Claude Shannon devised a chess playing program that appeared in the paper "Programming a Computer for Playing Chess" published in
Philosophical Magazine. This was the first article on the problem of computer chess, published before anyone had programmed a computer to play chess.
On May 5, 1951, the NIMROD computer was presented at the Science Museum (London) during the Festival of Britain. Using a panel of lights for its display, it was designed exclusively to play the game of NIM; this was the first instance of a digital computer designed specifically to play a game. NIMROD could play either the traditional or "reverse" form of the game.
TV engineer named Ralph Baer was asked by the chief engineer at Loral to build "the best television set in the world". Baer came up with an idea for playing games on the television set, but the idea was turned down.
In November 1951, Dr. Dietrich Prinz wrote the original chess playing program for the Manchester Ferranti computer.
Christopher S. Strachey created a program on the Ferranti machine which, by the summer of 1952, "could play a complete game of draughts (checkers) at a reasonable speed". Arthur Samuel built on his work to make a checkers-playing program for the IBM 701, which ran at the end of the year.
Tennis for Two was a computer game developed in 1958 on an oscilloscope which simulated a game of tennis or ping pong. It was created by William Higinbotham. Unlike Pong and similar early games, Tennis for Two shows a simplified tennis court from the side instead of a top-down perspective. The ball is affected by gravity and must be played over the net. The game was controlled by an analog computer and "consisted mostly of resistors, capacitors and relays, but where fast switching was needed – when the ball was in play – transistor switches were used".
In 1959, a collection of interactive graphical programs were created on the TX-0 machine at MIT:
Mouse in the Maze: which allowed users to place maze walls, bits of cheese, and (in some versions) glasses of martini by way of a light pen interacting with the screen.
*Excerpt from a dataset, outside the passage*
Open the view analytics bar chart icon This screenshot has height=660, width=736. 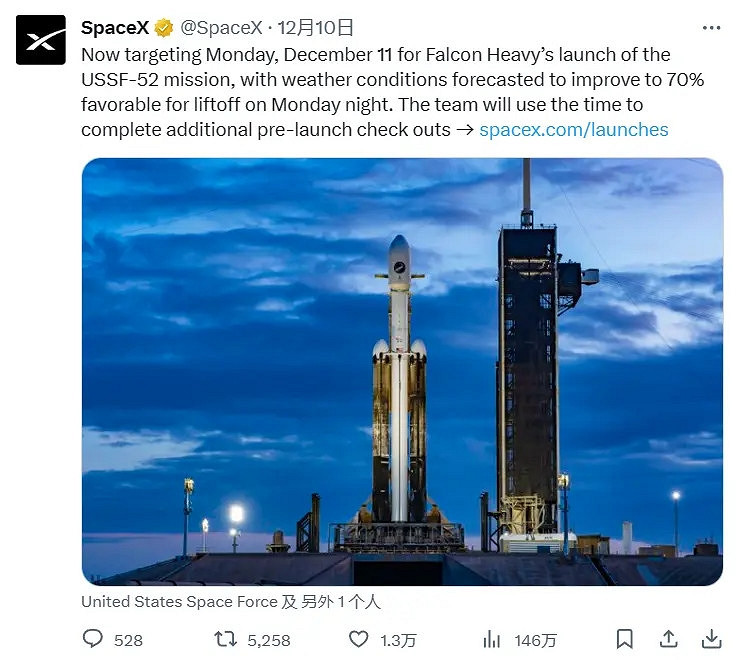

One could then release the mouse and watch it traverse the maze to find the goodies.
Tic-Tac-Toe: Using the light pen, the user could play a simple game of naughts and crosses against the computer.
A DEC memo M-1098 from March 31, 1961 references a Kalah game playing program developed for the PDP-1, which later became DEC program No. 56 for the PDP-1. The attributed author is Roland Silver.
Later, a program called Expensive Planetarium (referring to the price of the PDP-1 computer) was incorporated into the main code, replacing the randomly generated star field. The program was based on real star charts that scrolled slowly: at any one time, 45% of the night sky was visible, showing every star down to the fifth magnitude.
A number of games can be found available for purchase in an April 1962 IBM program catalog.
BBC Vik The Baseball Demonstrator
Jack and Paul Burgeson
Blackjack Game (tape)
A. J. Lang
Blackjack Demonstration (card)
Karl E. Hitt
Checker Demonstration Program
Simulation of a One-Armed Bandit
Three Dimensional Tic-Tack-Toe
H. F. Smith Jr.
Wallace Feurzeig at BBN (Bolt Beranek and Newman) developed for the PDP-1, a question and answer game, the Socratic System, designed to teach medical students how to diagnose patients. This game was based off an earlier game, The Alphabet Guessing Game, by Judith Harris of BBN.
Edward Steinberger wrote a dice game for the PDP-5.
Baseball simulation game written in BASIC by John Kemeny and later edited by Keith Bellairs on January 13, 1965.
Larry Bethurum, from the Phillips Exter Academy, submitted the BASIC source code of a bingo game to the DECUS user group. Comments in the code suggest the game was written on January 23, 1966.
First basketball simulation game written in BASIC by Charles R. Bacheller in May 1967.
A baseball game that simulates the 1967 World Series written in BASIC by Jacob Bergmann in August 1967.